In Ullmans Installationen geht es um Themen der Erinnerung, um den Dreiklang von Vergangenheit - Gegenwart - Zukunft und um Metaphern erdgebundenen Seins. Zu seinen immer wiederkehrenden Motiven gehört dasjenige der Grube, dem eine Vielfalt von Bedeutungen zugeeignet werden kann: Verwundung der Erde, Fundort von Vergangenem, Geburtsstätte von etwas Neuem. Ullman selber fügt den vielfältigen Interpretationsmöglichkeiten seiner Gruben den Satz hinzu: Gräbt man ein Loch, erweitert man den Himmel.

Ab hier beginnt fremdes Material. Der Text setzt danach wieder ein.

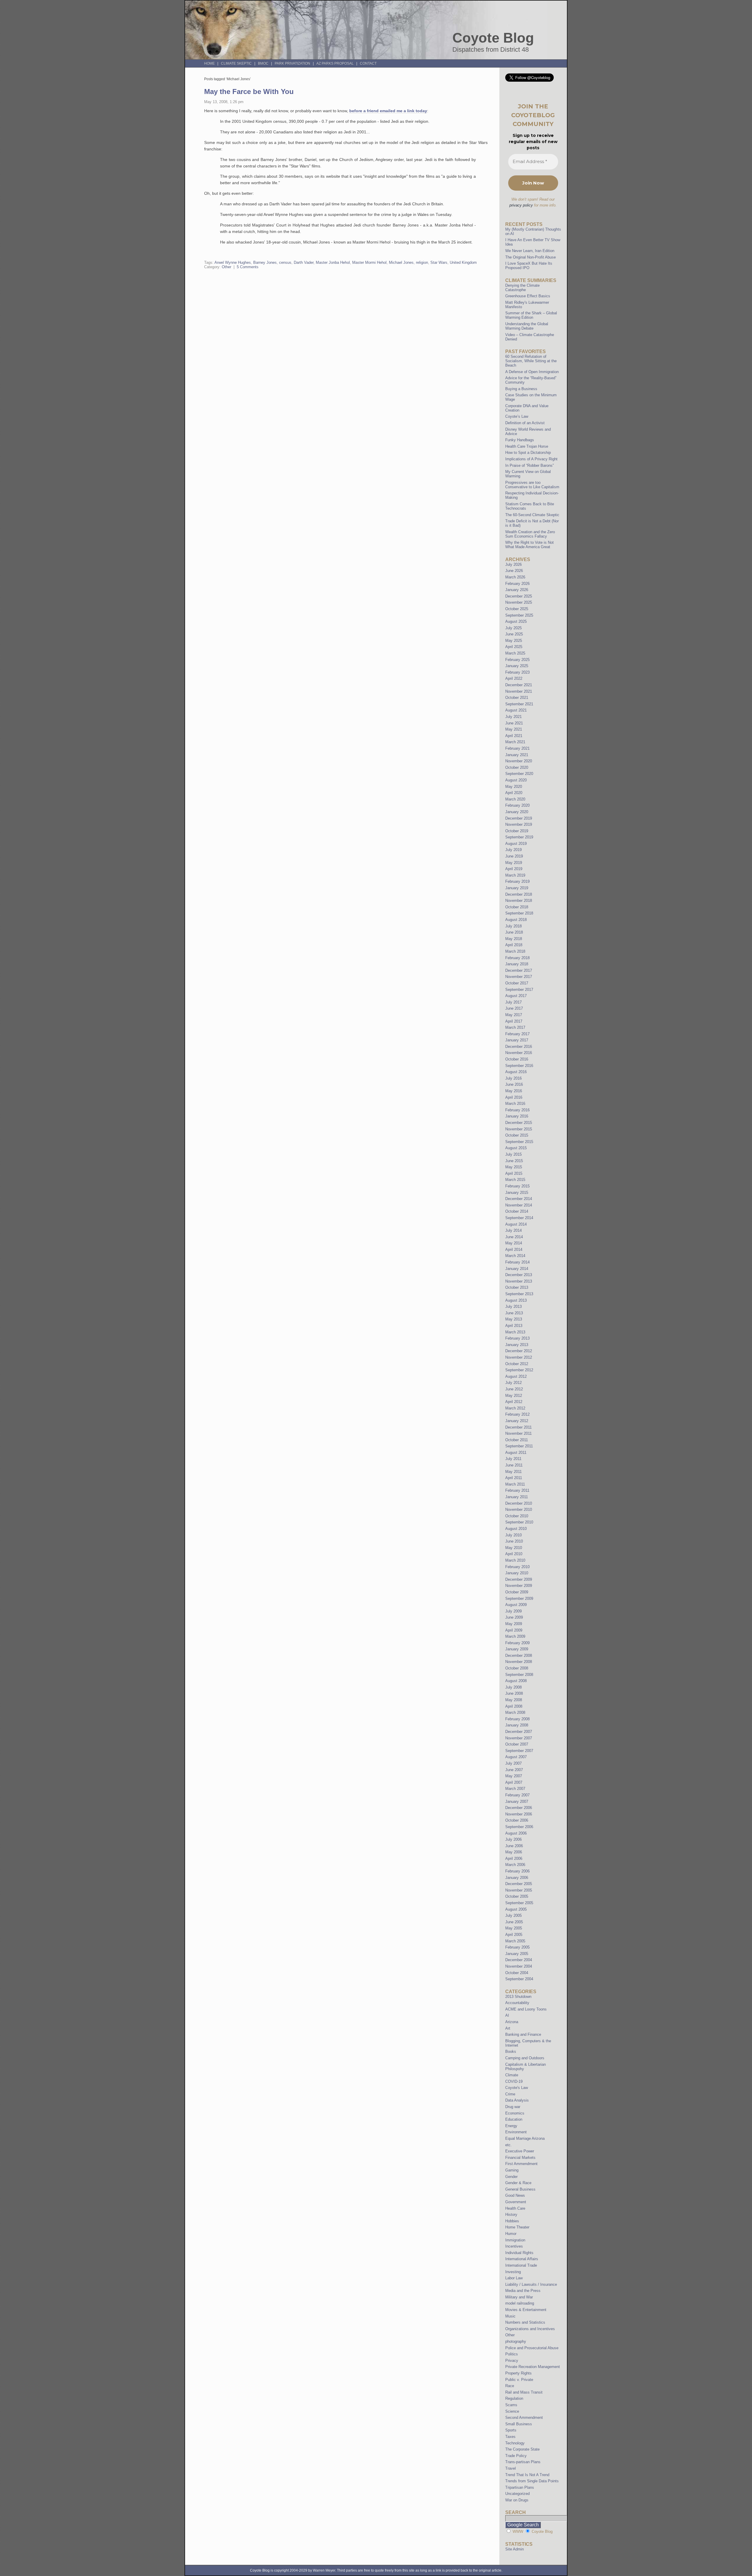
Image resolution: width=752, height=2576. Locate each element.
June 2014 (514, 1237)
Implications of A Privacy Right (531, 459)
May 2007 (513, 1776)
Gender (511, 2176)
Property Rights (518, 2373)
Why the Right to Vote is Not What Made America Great (529, 544)
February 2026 (517, 583)
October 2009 (516, 1592)
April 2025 (513, 647)
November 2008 (518, 1661)
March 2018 (515, 951)
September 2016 (519, 1065)
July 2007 (513, 1763)
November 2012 (518, 1357)
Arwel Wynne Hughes (232, 262)
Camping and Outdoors (524, 2058)
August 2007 (516, 1757)
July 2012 (513, 1382)
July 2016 (513, 1078)
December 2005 (518, 1884)
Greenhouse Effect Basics (527, 296)
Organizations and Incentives (530, 2329)
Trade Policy (516, 2456)
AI (507, 2015)
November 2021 (518, 691)
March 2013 (515, 1332)
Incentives (514, 2246)
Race (509, 2386)
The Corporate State (522, 2449)
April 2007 (513, 1782)
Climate (511, 2075)
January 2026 (516, 590)
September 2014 (519, 1218)
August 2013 (516, 1300)
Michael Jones (401, 262)
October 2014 (516, 1211)
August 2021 (516, 710)
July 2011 (513, 1458)
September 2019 (519, 837)
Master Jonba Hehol (333, 262)
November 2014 (518, 1205)
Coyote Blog (493, 38)
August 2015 (516, 1148)
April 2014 (513, 1249)
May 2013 (513, 1319)
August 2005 (516, 1909)
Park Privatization (292, 63)
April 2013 (513, 1325)
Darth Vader (303, 262)
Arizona (511, 2022)
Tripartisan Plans (519, 2487)
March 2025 (515, 653)
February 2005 (517, 1947)
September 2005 (519, 1903)
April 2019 (513, 869)
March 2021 (515, 742)
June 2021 (514, 723)
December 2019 (518, 818)
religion (422, 262)
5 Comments (247, 267)
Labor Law (514, 2278)
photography (515, 2341)
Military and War (519, 2297)
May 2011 (513, 1471)
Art (507, 2028)
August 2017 (516, 996)
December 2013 (518, 1275)
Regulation (514, 2398)
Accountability (517, 2003)
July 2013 (513, 1306)
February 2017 (517, 1034)
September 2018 (519, 913)
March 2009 (515, 1636)
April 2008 (513, 1706)
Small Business (518, 2424)
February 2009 (517, 1643)
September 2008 (519, 1674)
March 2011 (515, 1484)
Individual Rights (519, 2253)
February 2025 (517, 659)
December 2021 (518, 685)
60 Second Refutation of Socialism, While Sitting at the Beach (531, 360)
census (285, 262)
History (511, 2214)
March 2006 (515, 1864)
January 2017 (516, 1040)
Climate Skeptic (236, 63)
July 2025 (513, 628)
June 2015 (514, 1161)
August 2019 (516, 843)
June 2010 (514, 1541)
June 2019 (514, 856)
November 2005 (518, 1890)
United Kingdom (463, 262)
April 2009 (513, 1630)
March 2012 (515, 1408)
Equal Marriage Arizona (525, 2138)
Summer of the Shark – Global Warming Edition (531, 315)
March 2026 (515, 577)
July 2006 (513, 1839)
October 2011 (516, 1440)
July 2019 (513, 850)
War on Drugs (516, 2500)
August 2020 (516, 780)
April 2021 (513, 736)
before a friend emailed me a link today (388, 110)
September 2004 (519, 1979)
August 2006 (516, 1833)
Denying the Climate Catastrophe (522, 287)
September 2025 (519, 615)
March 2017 (515, 1027)
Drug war (512, 2107)
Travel (510, 2468)
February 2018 (517, 958)
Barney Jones (265, 262)
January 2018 (516, 964)
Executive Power (519, 2151)
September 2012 (519, 1370)
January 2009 (516, 1649)
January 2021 (516, 755)
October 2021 (516, 697)
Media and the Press (522, 2290)
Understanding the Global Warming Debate (526, 326)
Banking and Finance (523, 2034)
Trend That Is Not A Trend (527, 2475)
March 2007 (515, 1788)
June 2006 (514, 1846)
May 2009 (513, 1624)
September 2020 (519, 773)
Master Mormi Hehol (369, 262)
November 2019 (518, 824)
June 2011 (514, 1465)
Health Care (515, 2208)
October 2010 (516, 1516)
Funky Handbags (519, 440)
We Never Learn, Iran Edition (529, 251)
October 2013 (516, 1287)
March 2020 (515, 799)
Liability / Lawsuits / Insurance (531, 2284)
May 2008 (513, 1700)
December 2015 (518, 1122)
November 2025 (518, 602)
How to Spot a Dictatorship (528, 452)
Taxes (510, 2436)
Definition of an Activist (525, 423)
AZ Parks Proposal (335, 63)
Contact (368, 63)
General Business (520, 2189)
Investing (513, 2272)
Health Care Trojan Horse (526, 446)
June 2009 (514, 1617)
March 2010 (515, 1560)
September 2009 (519, 1598)
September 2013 (519, 1294)
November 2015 (518, 1129)
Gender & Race (518, 2183)
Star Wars (438, 262)
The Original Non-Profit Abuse (530, 257)
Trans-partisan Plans (522, 2462)
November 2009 (518, 1585)
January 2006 (516, 1877)
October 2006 (516, 1820)
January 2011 (516, 1497)
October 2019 (516, 831)
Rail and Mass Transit (524, 2392)
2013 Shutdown (518, 1996)
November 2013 (518, 1281)
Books (510, 2051)
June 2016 (514, 1084)
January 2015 (516, 1192)
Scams (511, 2405)
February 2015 (517, 1186)
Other (226, 267)
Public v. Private (519, 2379)
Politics (511, 2354)
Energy (511, 2126)
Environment (516, 2132)
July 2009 (513, 1611)
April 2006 (513, 1858)
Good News (515, 2195)
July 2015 (513, 1154)
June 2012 (514, 1389)
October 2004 (516, 1973)
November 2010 (518, 1509)
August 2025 (516, 621)
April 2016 (513, 1097)
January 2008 (516, 1725)
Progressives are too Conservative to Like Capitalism (532, 484)
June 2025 (514, 634)
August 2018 (516, 919)
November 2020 (518, 761)
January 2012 (516, 1421)
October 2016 (516, 1059)
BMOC (263, 63)
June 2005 (514, 1922)
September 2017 (519, 989)
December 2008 (518, 1655)
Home (209, 63)
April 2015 (513, 1173)
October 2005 (516, 1896)
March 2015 (515, 1179)
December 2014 (518, 1198)
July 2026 (513, 564)
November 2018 (518, 900)
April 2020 (513, 793)
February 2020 (517, 805)
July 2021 (513, 716)
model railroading (519, 2303)
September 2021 (519, 704)
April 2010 (513, 1554)
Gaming (511, 2170)
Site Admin (514, 2549)
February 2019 (517, 881)
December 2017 (518, 970)
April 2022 (513, 678)
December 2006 (518, 1807)
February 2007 (517, 1795)
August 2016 (516, 1072)
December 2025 (518, 596)
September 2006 (519, 1827)
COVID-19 (514, 2081)
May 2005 (513, 1928)
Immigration (515, 2240)
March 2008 (515, 1712)
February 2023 (517, 672)
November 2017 (518, 976)
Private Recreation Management (532, 2366)
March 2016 (515, 1103)
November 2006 (518, 1814)
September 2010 (519, 1522)
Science (512, 2411)
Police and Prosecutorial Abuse (531, 2348)
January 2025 (516, 666)
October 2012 (516, 1364)
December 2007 (518, 1731)
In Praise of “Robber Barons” (529, 465)
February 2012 (517, 1414)
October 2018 (516, 907)
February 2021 (517, 748)
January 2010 (516, 1573)
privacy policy (521, 205)
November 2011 (518, 1433)
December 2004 (518, 1960)
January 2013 (516, 1344)
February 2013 (517, 1338)
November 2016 (518, 1052)
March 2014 (515, 1255)
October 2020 (516, 767)
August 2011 (515, 1452)
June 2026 (514, 570)
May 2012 (513, 1395)
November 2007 (518, 1738)
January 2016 (516, 1116)
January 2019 (516, 888)
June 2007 (514, 1770)
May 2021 (513, 729)
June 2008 (514, 1693)
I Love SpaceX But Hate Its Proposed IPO (528, 265)
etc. (508, 2145)
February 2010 (517, 1567)
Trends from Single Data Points (532, 2481)
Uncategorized (517, 2493)
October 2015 (516, 1135)
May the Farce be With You (249, 91)
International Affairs (521, 2259)
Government (515, 2202)
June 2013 (514, 1313)
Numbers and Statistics (525, 2322)
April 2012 (513, 1401)
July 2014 (513, 1230)
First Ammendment (521, 2164)
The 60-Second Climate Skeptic (532, 515)
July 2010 (513, 1535)
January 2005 (516, 1953)
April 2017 (513, 1021)
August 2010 (516, 1528)
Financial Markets (520, 2157)
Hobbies (512, 2221)
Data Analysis (517, 2100)
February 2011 (517, 1490)
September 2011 (519, 1446)
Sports (510, 2430)
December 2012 (518, 1351)
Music (510, 2316)
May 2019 (513, 862)
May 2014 (513, 1243)
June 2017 (514, 1008)
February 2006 (517, 1871)
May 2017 (513, 1015)
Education (513, 2119)
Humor (510, 2233)
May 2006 (513, 1852)
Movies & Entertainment (525, 2310)
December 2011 (518, 1427)
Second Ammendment (524, 2417)
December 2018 (518, 894)
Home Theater (517, 2227)
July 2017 (513, 1002)
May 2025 (513, 640)
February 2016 (517, 1110)
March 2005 (515, 1941)
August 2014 (516, 1224)
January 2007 (516, 1801)
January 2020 (516, 812)
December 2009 (518, 1579)
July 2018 (513, 926)
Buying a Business (521, 389)
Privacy (511, 2360)
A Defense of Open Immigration (532, 372)
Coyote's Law (516, 2087)
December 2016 (518, 1046)
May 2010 (513, 1547)
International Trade (521, 2265)
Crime (510, 2094)
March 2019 (515, 875)
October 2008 (516, 1668)
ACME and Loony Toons (526, 2009)
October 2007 (516, 1744)
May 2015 (513, 1167)
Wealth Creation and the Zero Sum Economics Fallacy (530, 534)
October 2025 (516, 609)
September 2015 (519, 1142)
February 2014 (517, 1262)
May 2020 (513, 786)
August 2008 (516, 1681)
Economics (514, 2113)
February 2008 (517, 1719)
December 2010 (518, 1503)
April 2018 (513, 945)
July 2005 (513, 1915)
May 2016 (513, 1091)
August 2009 (516, 1604)
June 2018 (514, 932)
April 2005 (513, 1934)
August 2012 (516, 1376)
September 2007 (519, 1750)
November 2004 (518, 1966)
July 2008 (513, 1687)
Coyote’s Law (516, 416)
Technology (515, 2443)
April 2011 (513, 1478)
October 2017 (516, 983)
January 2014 (516, 1268)
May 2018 (513, 939)
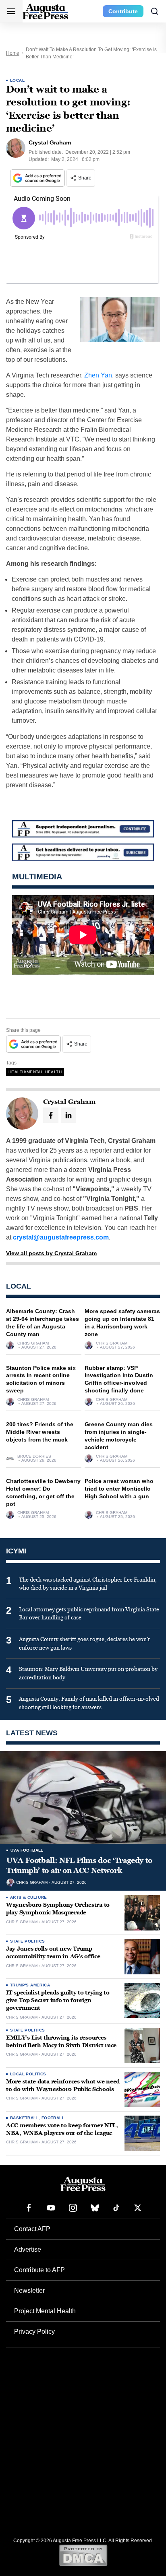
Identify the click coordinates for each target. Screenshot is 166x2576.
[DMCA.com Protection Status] (83, 2555)
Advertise (27, 2249)
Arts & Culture (28, 1897)
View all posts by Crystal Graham (51, 1253)
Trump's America (30, 1985)
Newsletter (29, 2290)
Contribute (123, 11)
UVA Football (27, 1850)
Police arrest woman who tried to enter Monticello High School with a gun (119, 1488)
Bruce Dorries (34, 1456)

In der Wiesbadener Ausstellung belegt Micha Ullman die Oktogone, Oberlichtsäle und die Rotunde der Kunstsammlung mit den Materialien Schiefer, Marmor und Anröchter Dolomit. Auf diese Weise kreiert er einen zweiten Boden. Glas- oder sandgefüllte Aussparungen - Gruben - an ganz bestimmten Stellen dieses zweiten Bodens laden den Besucher dazu ein, gemeinsam mit dem Künstler darauf zu hören, was der ansonsten leere Raum erzählt: Die Geschichte von Sonnenaufgang und Sonnenuntergang zum Beispiel, also vom Licht, das sich morgens und abends in unterschiedlicher Färbung an besonderen Punkten des Raumes fängt. Oder die Geschichte von den Begegnungen, die in diesen Räumen stattfinden, zwischen Menschen, die sich kennen oder die sich fremd sind, zwischen Besuchern und Wärtern, zwischen Künstlern und Betrachtern. Vielleicht auch die Geschichte vom Raum selbst, der einmal nicht auf die Kunst, sondern nur auf sich selber aufmerksam machen will, indem er nichts anderes zeigt, als das, was schon ist: Proportionen, Öffnungen für den Einfall des Lichts, Türen zum Öffnen und Schließen, Deckenreliefs oder ein steinernes Mosaik. Auf den ersten Blick wirken die Aussparungen zufällig, man könnte sie auch als eine abstrakte Geometrie lesen. Erst bei genauerem Hinsehen erschließt sich der Verweis auf die Eigenschaften und die Merkmale des Raumes: In den Oktogonen ist es der Lauf der Gestirne, den man verfolgen kann. In den Oberlichtsälen entfaltet sich ein Positiv-Negativ-Spiel mit den Fenstern und Türen, die, einer Kreisgeometrie folgend, auf den Boden geklappt scheinen. Den Himmel suche ich unten, nicht oben, kommentiert Micha Ullmann diese Vorgehensweise. In der Rotunde schließlich, einem elliptischen Raum mit Reliefmasken auf umlaufenden Deckengesimsen und einem Tiermosaik in der Mitte des Terrazzobodens geben die auf dem Boden verteilten Aussparungen des Marmor-Schieferbodens Hinweise auf eine geheimnisvolle Mahlzeit.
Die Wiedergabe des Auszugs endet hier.